39 De Heer zei tegen Mozes: "Zeg tegen de Israëlieten: Als een Israëliet arm wordt en zichzelf aan één van jullie als slaaf verkoopt, dan mag je hem geen slavenwerk laten doen. 40 Je moet hem als een gehuurde knecht behandelen, of als een vreemdeling. Hij moet tot het Jubeljaar voor je werken. 41 In het Jubeljaar mag hij met zijn gezin bij je weggaan. Dan mag hij teruggaan naar zijn eigen familie. En hij zal de grond terugkrijgen die van hem is geweest. 42 Want jullie zijn allemaal mijn knechten die Ik uit Egypte heb bevrijd. Niemand van jullie mag verkocht worden zoals een slaaf verkocht wordt. 43 Jullie mogen niet hard zijn voor iemand van je eigen volk die slaaf is geworden. Maar jullie moeten ontzag hebben voor Mij. 44 Als je slaven of slavinnen wil hebben, moet je die kopen uit de volken rondom je. 45 Jullie mogen ook de kinderen kopen van de vreemdelingen die bij jullie wonen, als die kinderen in jullie land geboren zijn. Dan zullen zij jullie slaven zijn, jullie eigendom. 46 Jullie mogen hen als erfenis aan jullie kinderen geven, zodat ze dan het eigendom van jullie kinderen worden. Jullie mogen hen voor altijd in dienst houden. Maar voor mensen van je eigen volk mogen jullie niet hard zijn.

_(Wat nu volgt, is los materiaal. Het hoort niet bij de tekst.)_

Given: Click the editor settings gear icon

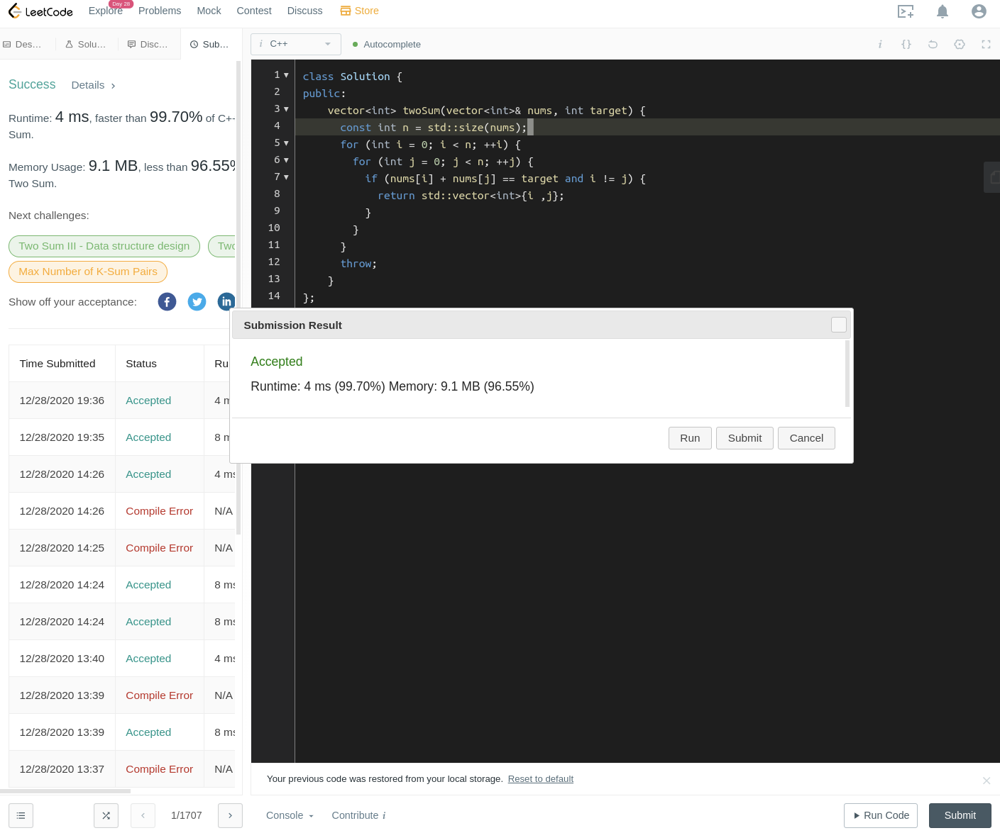Looking at the screenshot, I should (959, 44).
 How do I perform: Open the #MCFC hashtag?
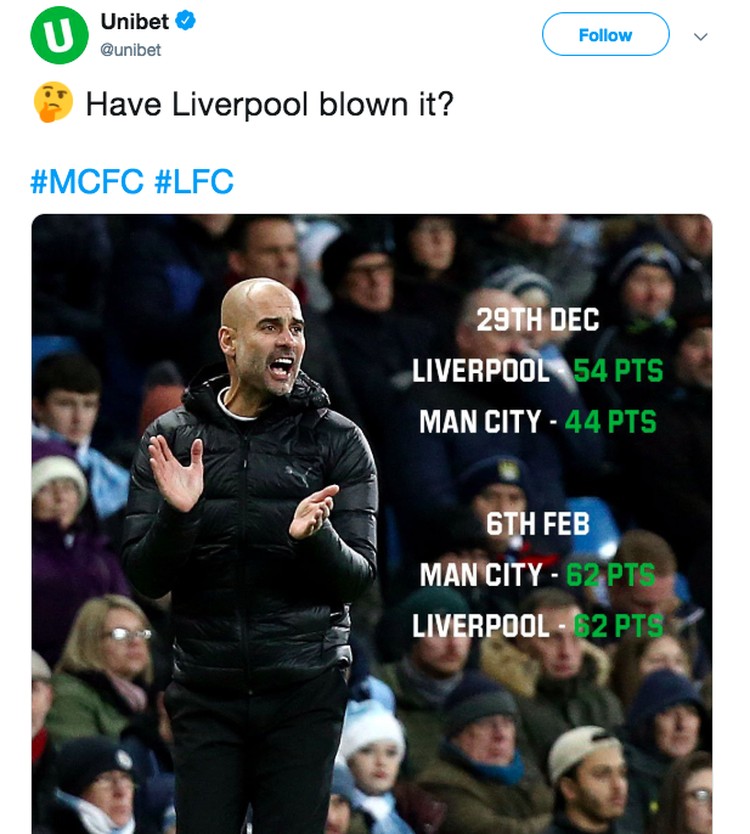(x=87, y=181)
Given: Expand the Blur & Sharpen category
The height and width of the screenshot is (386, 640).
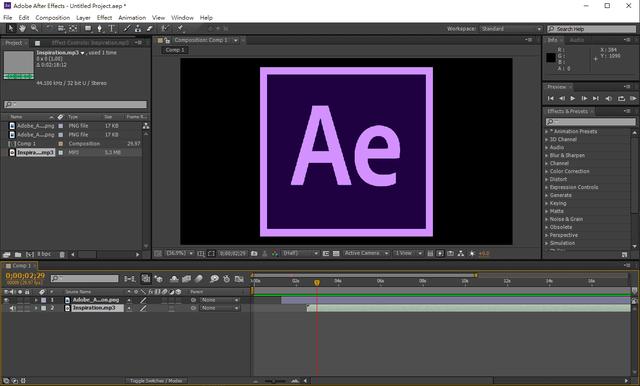Looking at the screenshot, I should (x=567, y=155).
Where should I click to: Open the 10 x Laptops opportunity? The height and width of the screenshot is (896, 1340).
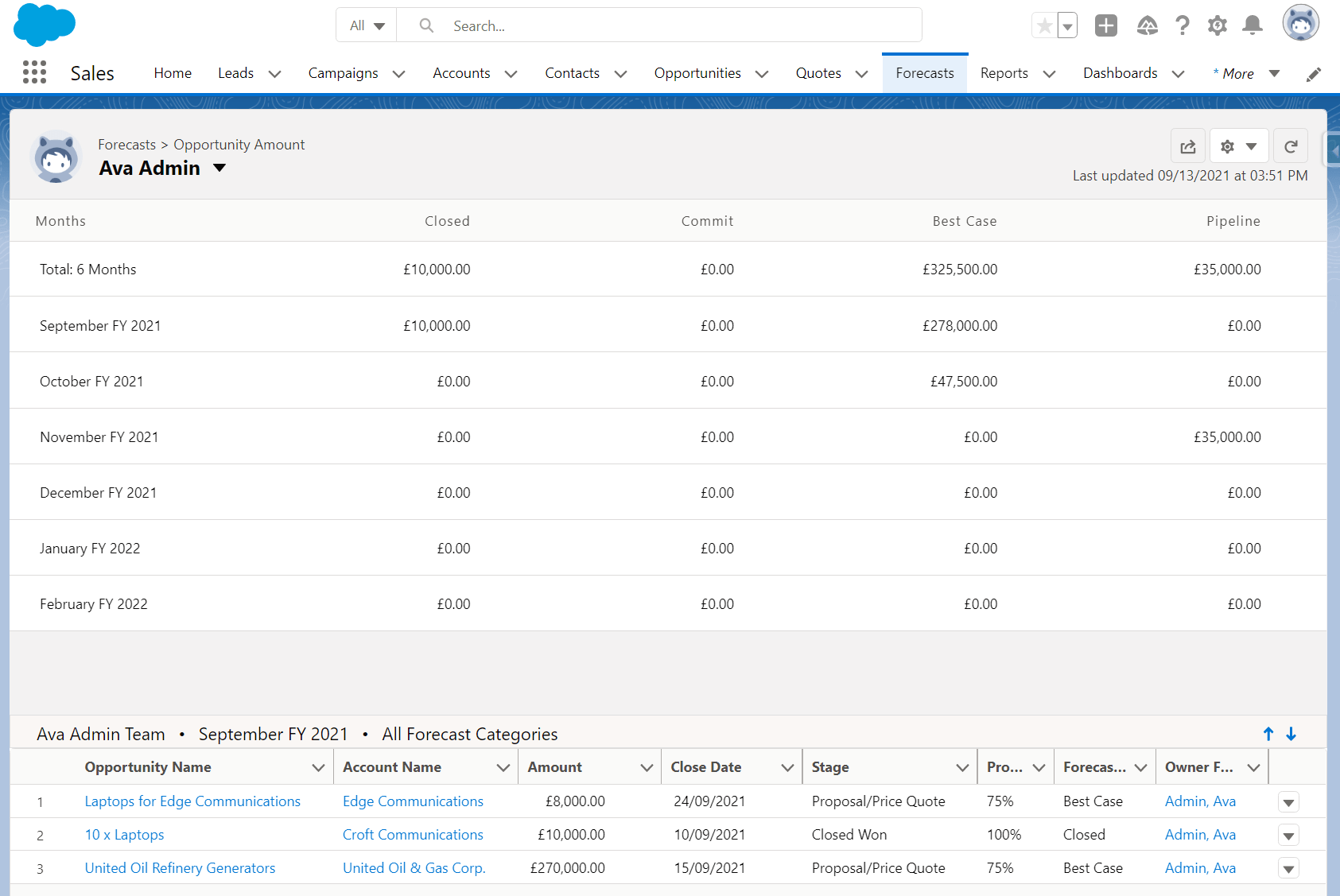tap(124, 835)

47 Als een vreemdeling die bij jullie woont rijk wordt, en één van jullie wordt arm en verkoopt zich aan die rijke vreemdeling of aan de familie van die vreemdeling, 48 dan mag de man die zich verkocht heeft, zich door zijn familie laten vrijkopen. Eén van zijn broers of een oom of een neef mag hem vrijkopen. 49 Eén van zijn naaste familieleden mag hem vrijkopen. Hij mag ook zichzelf vrijkopen als hij daar weer genoeg geld voor heeft. 50 Hij moet samen met de man die hem gekocht heeft de prijs bepalen die betaald moet worden. Die hangt af van de prijs waarvoor hij zichzelf verkocht heeft, en van het aantal jaren dat nog komt tot het volgende Jubeljaar. Het loon dat een knecht in een jaar verdient, is het uitgangspunt. 51 Als er nog veel jaren komen vóór het volgende Jubeljaar, is de prijs die hij moet betalen hoger. 52 Als er nog maar weinig jaren komen vóór het volgende Jubeljaar, is de prijs lager. 53 Hij moet die jaren als een gehuurde knecht worden behandeld. Je mag niet hard voor hem zijn. 54 Maar als hij niet wordt vrijgekocht, komt hij in het Jubeljaar vrij, met zijn gezin. 55 Want de Israëlieten zijn mijn knechten die Ik uit Egypte heb bevrijd. Ik ben jullie Heer God."